Buying guide
The Best Dehumidifier for a Bedroom Is the One You Never Hear
Reviewed by
Dr. Yocheved Yorkovsky · Science Editor, Health, Chemistry & Environment
In a bedroom, noise beats capacity. The pick is the quietest small unit that still moves real water — and the humidity target matters more than you'd think.
Match a dehumidifier to my bedroom →Noise and capacity data checked July 2026.
The spec that predicts your sleep isn't pints
A bedroom dehumidifier has one hard job: run all night without waking you. And the thing that wakes light sleepers isn't the absolute decibel level — it's the transition. A compressor cycles: silence, then a clunk, then a drone, then silence again. That change is what your brain notices. A unit that holds a low, steady hum gets filed under "room tone" and disappears.
So the priorities invert from a basement. Quiet first. Then just enough capacity for a room that's damp, not wet.
Quick picks with comparable data
| Dehumidifier | Capacity | Days between empties | Noise | Price |
|---|---|---|---|---|
| Midea Cube 20 | 20 pints/day | 1.28 | Quietest 20-pint tested | $199.99 |
| Waykar 34 | 34 pints (95°F) | 0.16 | ~49 dB measured | $175.99 |
| Pro Breeze mini | ~9 oz/day | n/a | ~35 dB, near-silent | $44.99 |
The pick: Midea Cube 20
The Midea Cube 20 is independently measured as the quietest and most efficient 20-pint in its class — exactly the size a bedroom wants.

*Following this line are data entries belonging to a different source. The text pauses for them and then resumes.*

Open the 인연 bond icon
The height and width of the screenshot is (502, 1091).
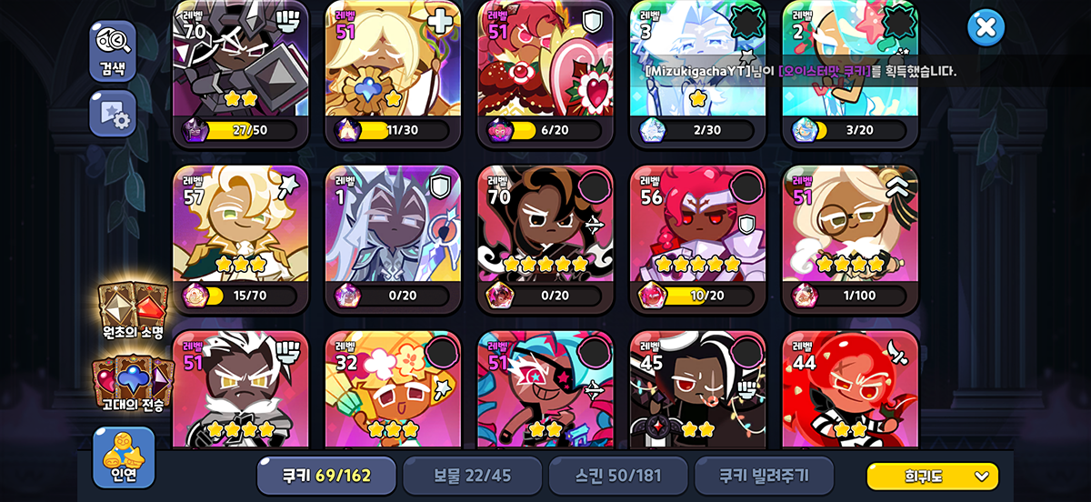click(124, 457)
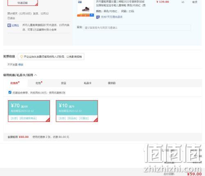Click the selected checkmark corner on ¥70 coupon
The height and width of the screenshot is (176, 205).
(48, 120)
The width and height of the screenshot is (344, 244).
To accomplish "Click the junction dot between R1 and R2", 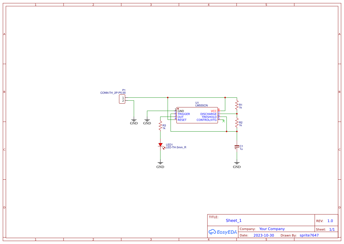I will pyautogui.click(x=237, y=113).
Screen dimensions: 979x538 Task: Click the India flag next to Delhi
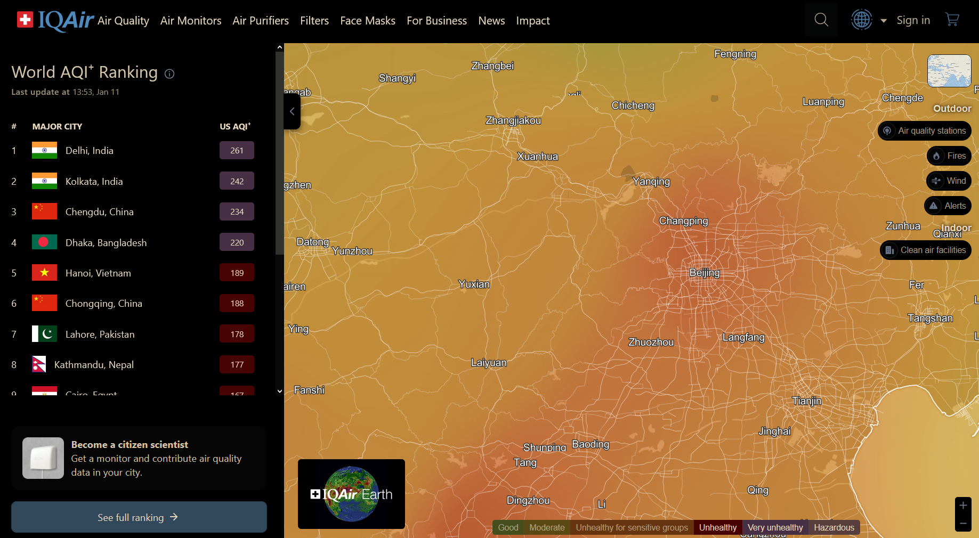pos(44,151)
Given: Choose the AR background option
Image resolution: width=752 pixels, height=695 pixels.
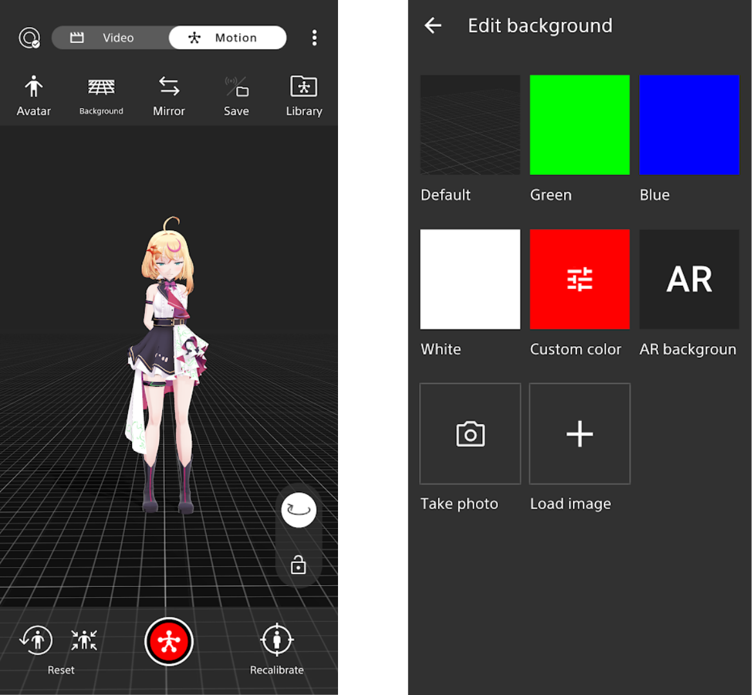Looking at the screenshot, I should (x=689, y=279).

It's also the one unit here you can genuinely ignore: its oversized 3.2-gallon reservoir means it runs more than a full day between empties, the best figure in the category by a wide margin. No filling up and shutting off at 3 a.m.

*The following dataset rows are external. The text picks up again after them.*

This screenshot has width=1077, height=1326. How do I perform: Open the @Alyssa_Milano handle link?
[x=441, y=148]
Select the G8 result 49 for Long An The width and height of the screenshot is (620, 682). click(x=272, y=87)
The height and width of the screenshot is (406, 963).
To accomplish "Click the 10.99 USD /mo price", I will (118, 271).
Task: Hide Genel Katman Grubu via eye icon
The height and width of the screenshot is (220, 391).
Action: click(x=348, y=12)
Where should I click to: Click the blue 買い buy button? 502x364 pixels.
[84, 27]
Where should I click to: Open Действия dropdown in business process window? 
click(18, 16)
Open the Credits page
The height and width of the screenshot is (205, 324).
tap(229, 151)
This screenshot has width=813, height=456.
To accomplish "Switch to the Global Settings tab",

Wi-Fi and a humidistat let you set a target and schedule it around when you're actually in the room.
The honest catch
Quietest in class is not silent. Even the Cube 20 sits around 59 dB at its loudest measured setting — it's the best compressor option for a bedroom, not a white-noise machine. If you are a genuinely light sleeper, run it on low, put it across the room, and set a humidistat target so it cycles off once the room is dry rather than running all night.
And it's the worst value per pint in our pints-per-dollar ranking. That's not a knock — it's simply what small, quiet units cost. You're buying silence and footprint, not capacity.
If you want true silence
No compressor is truly silent. For a nursery, or a small bedroom where even a hum is too much, a thermo-electric Pro Breeze mini is near-silent at about 35 dB — but it only handles a small, enclosed space and removes roughly nine ounces a day. It will not dry a bedroom. Here's how the two compare.

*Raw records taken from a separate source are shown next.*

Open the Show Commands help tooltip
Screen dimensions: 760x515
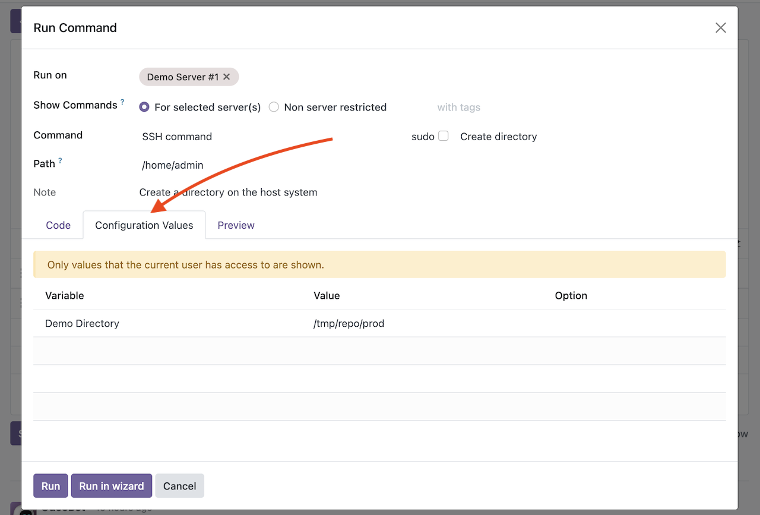(124, 101)
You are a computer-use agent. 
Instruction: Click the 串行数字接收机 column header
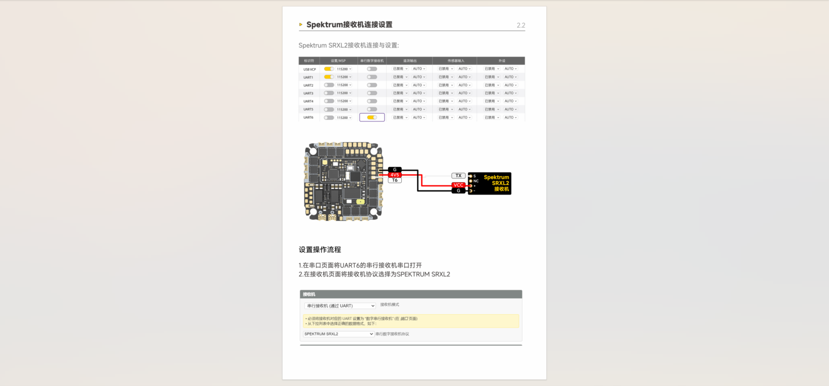click(372, 61)
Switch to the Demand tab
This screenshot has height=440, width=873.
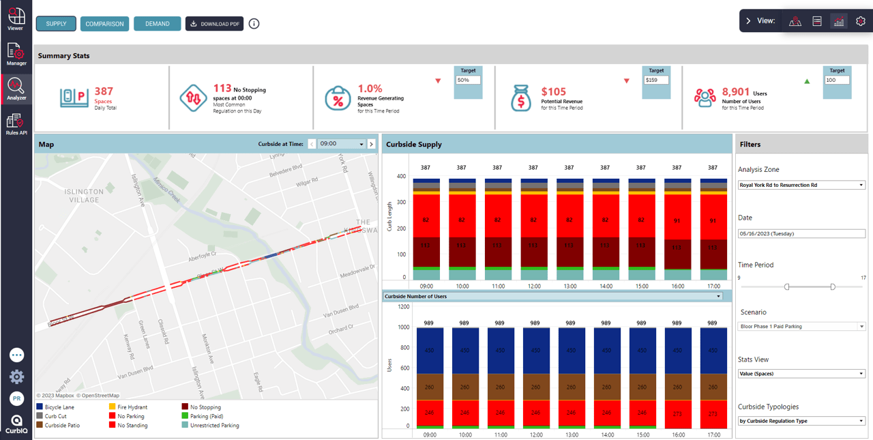coord(157,23)
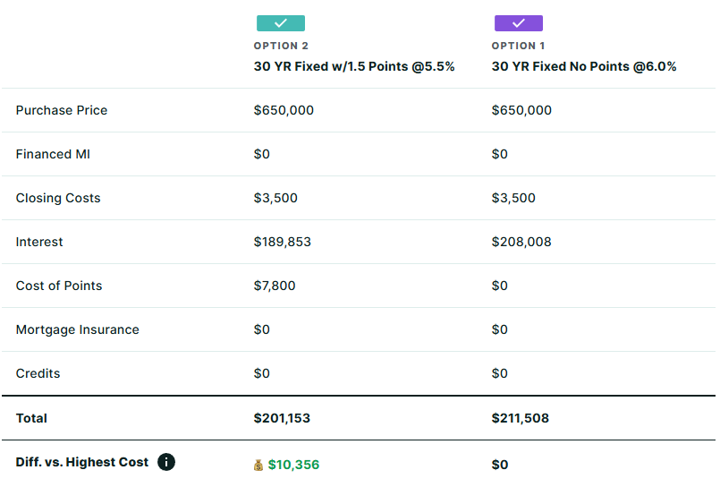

Set it to 45–50%, not lower
This is the health part, and it's simple. The EPA recommends keeping indoor relative humidity below 60%, ideally 30–50%. Dust mites — the main allergy trigger in a bedroom — can't survive below about 50% RH, because they absorb moisture from the air rather than drinking it. Holding a bedroom at 45–50% collapses the mite population over a few weeks.
Don't go below 30%: dry air irritates airways and sinuses overnight. The full science is here.
Watch and verify
Sources
- EPA: mold and moisture, chapter 2 — the 30–50% RH recommendation
- DehumidifierBuyersGuide: Midea MAD20S1QWT — measured noise and power
Bottom line
Buy the Cube 20, set the humidistat to 45–50%, and let it cycle. It's the quietest real dehumidifier we found, it goes over a day between empties, and it's sized for the room rather than for a spec sheet. The quiz will confirm it against your space.
Frequently asked
How quiet is quiet enough for a bedroom?
Aim for the mid-40s dB or lower, but pay more attention to whether the compressor cycles. A steady hum is easier to sleep through than a louder-on-paper unit that clunks on and off through the night.
What humidity should a bedroom be?
Around 40–50% relative humidity. That's low enough to collapse the dust-mite population (they can't survive below about 50% RH) and discourage mold, but not so dry that it irritates your throat and sinuses overnight.
Is a mini dehumidifier enough for a bedroom?
No. Thermo-electric minis remove roughly nine ounces of water a day and are designed for closets and small enclosed spaces. A whole bedroom needs a small compressor unit — a 20-pint is the right size.
Will a dehumidifier help with allergies?
It can, indirectly. Dust mites need above roughly 50% relative humidity to survive, and mold needs above 60%. Holding a bedroom in the 40–50% band starves both. It won't filter allergens from the air — that's an air purifier's job.